• Exercise prompt
Gather every line of the listing below that contains the string "Open". Case counts, so match its capitalization.

• Data excerpts

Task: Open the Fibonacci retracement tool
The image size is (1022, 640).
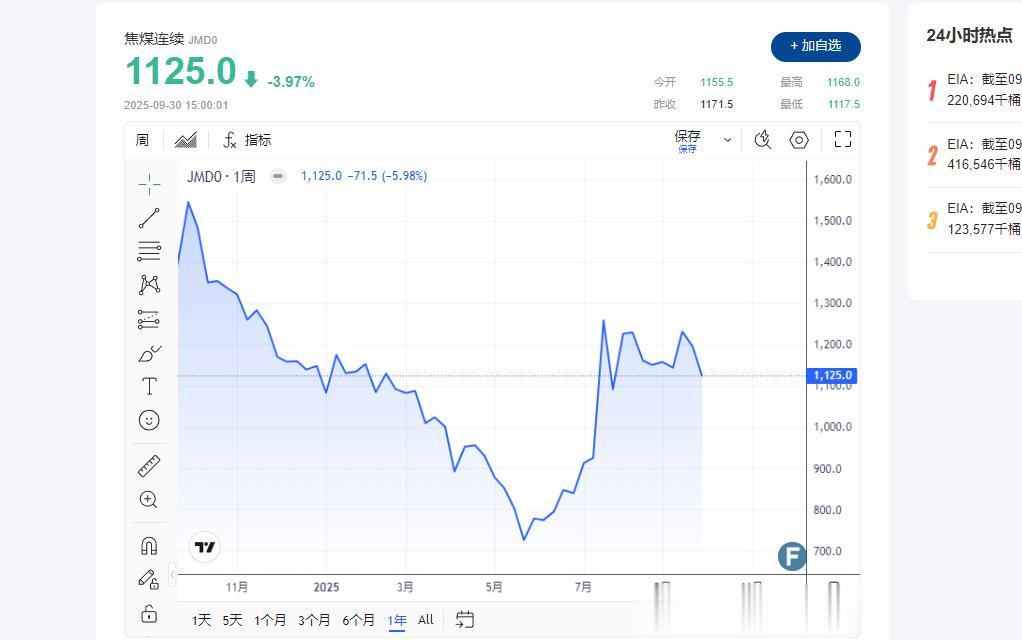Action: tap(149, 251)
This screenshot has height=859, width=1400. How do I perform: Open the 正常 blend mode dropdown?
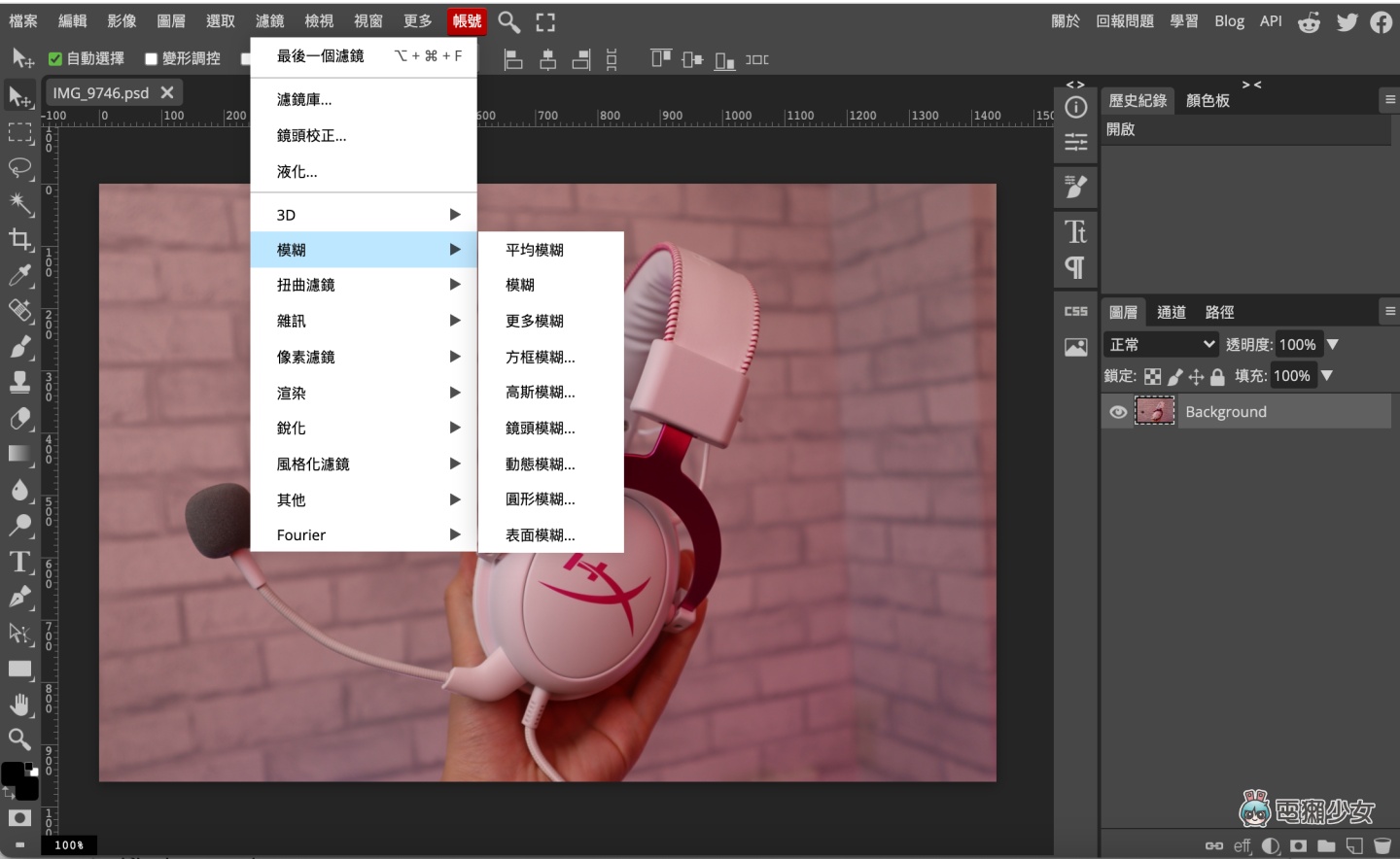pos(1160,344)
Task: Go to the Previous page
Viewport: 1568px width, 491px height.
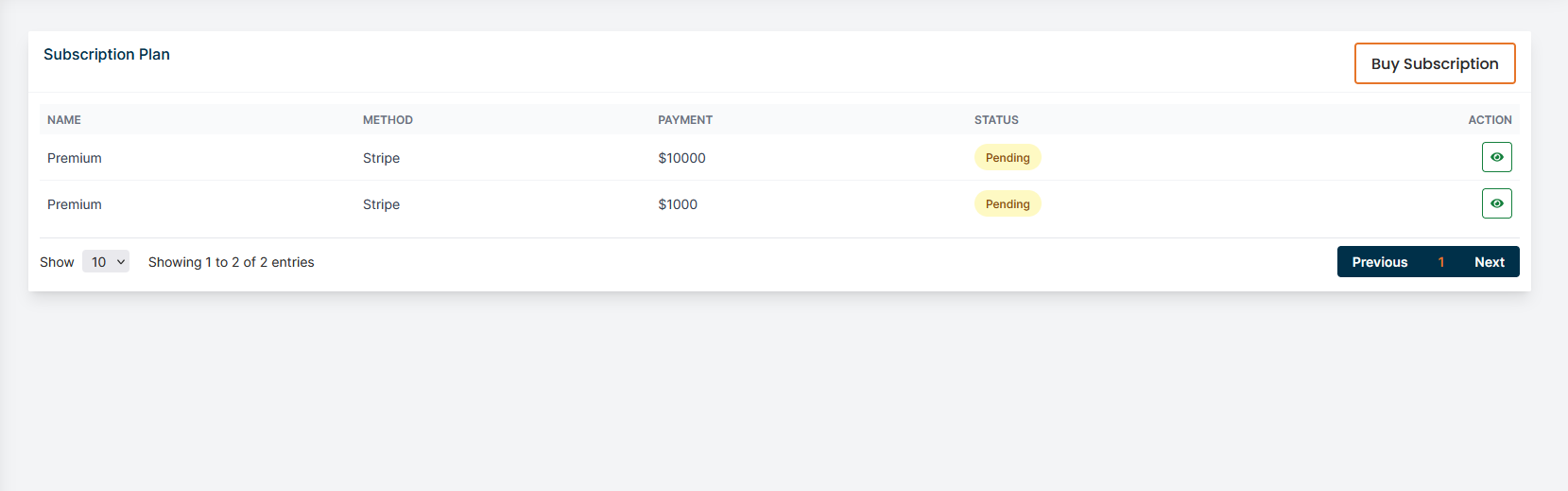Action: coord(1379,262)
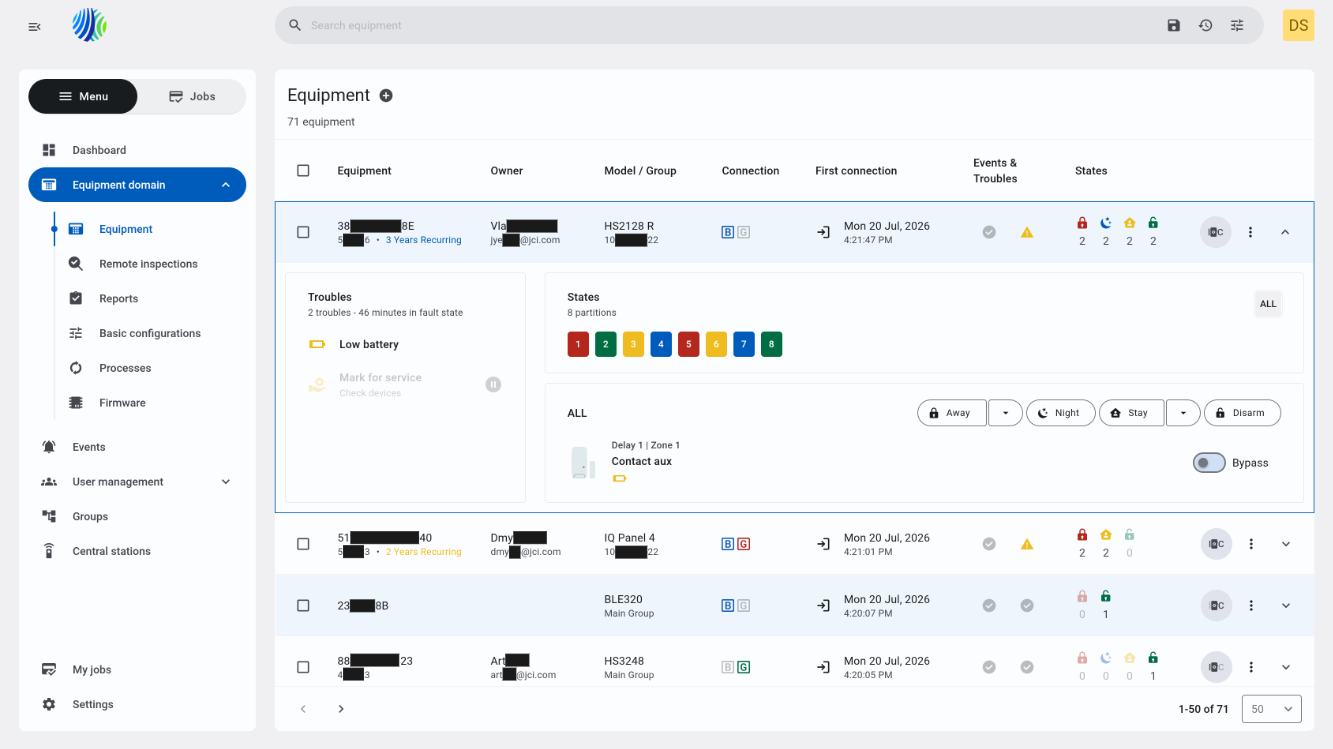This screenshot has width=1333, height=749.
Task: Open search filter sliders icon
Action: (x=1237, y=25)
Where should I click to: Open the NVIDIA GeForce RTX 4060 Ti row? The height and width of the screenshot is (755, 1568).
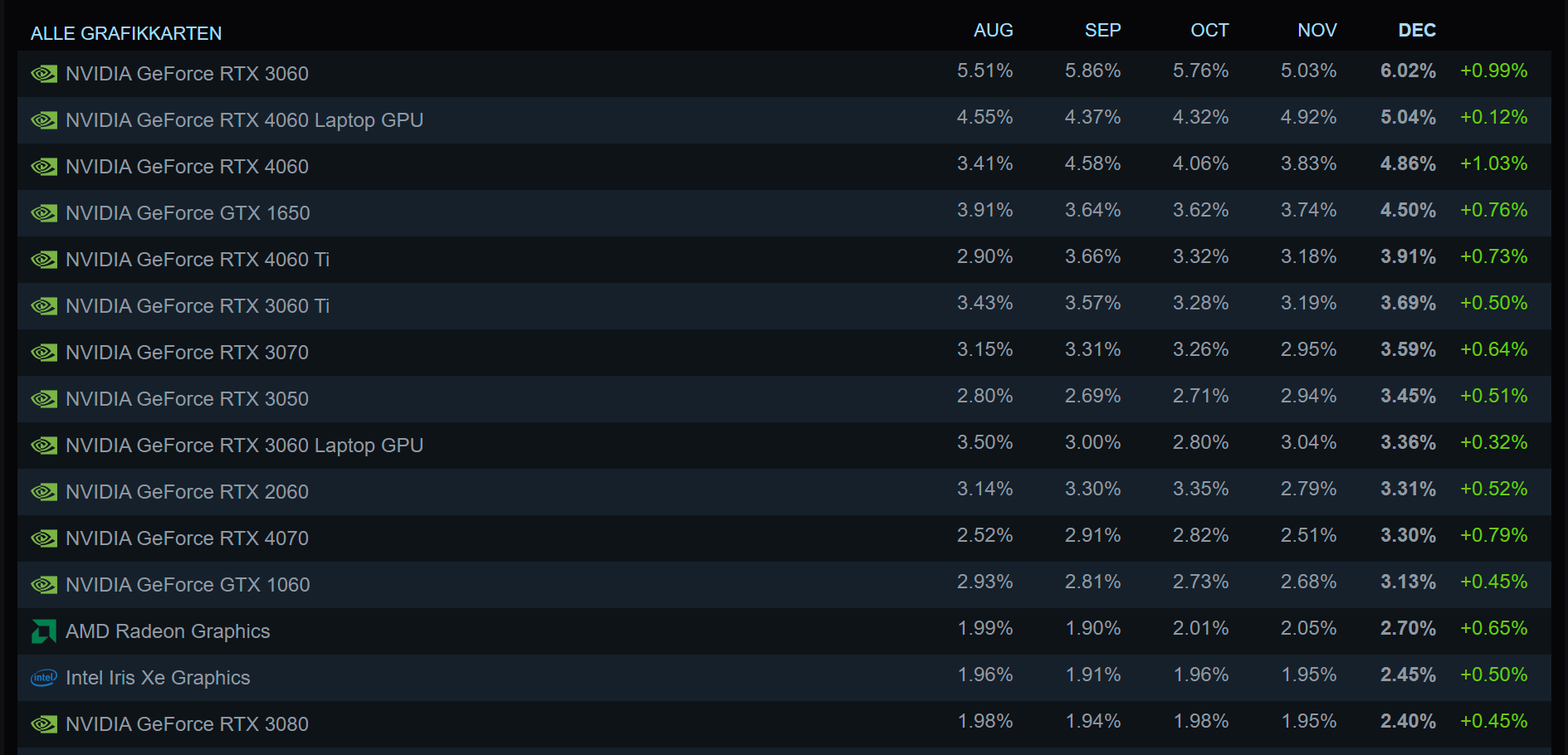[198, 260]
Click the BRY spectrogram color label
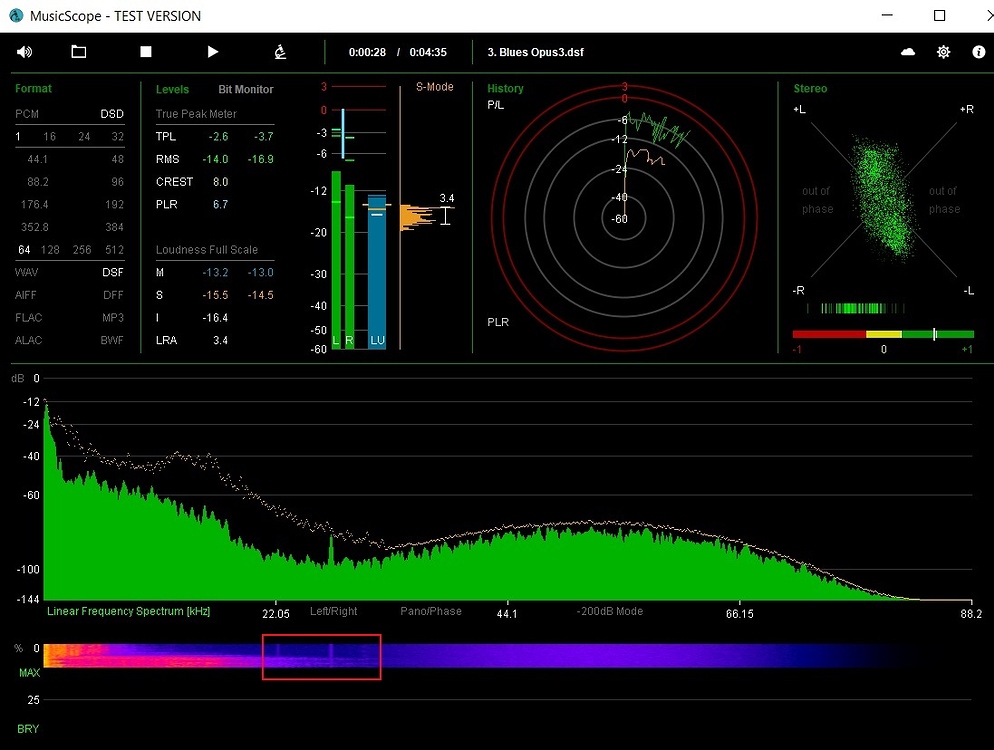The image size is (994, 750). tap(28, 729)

• Task solution
Task: Open the Fibonacci retracement tool
This screenshot has height=859, width=1400. How do I perform: Open the 正常 blend mode dropdown?
Task: Open search filter sliders icon
Where should I click to: Open the NVIDIA GeForce RTX 4060 Ti row? The height and width of the screenshot is (755, 1568).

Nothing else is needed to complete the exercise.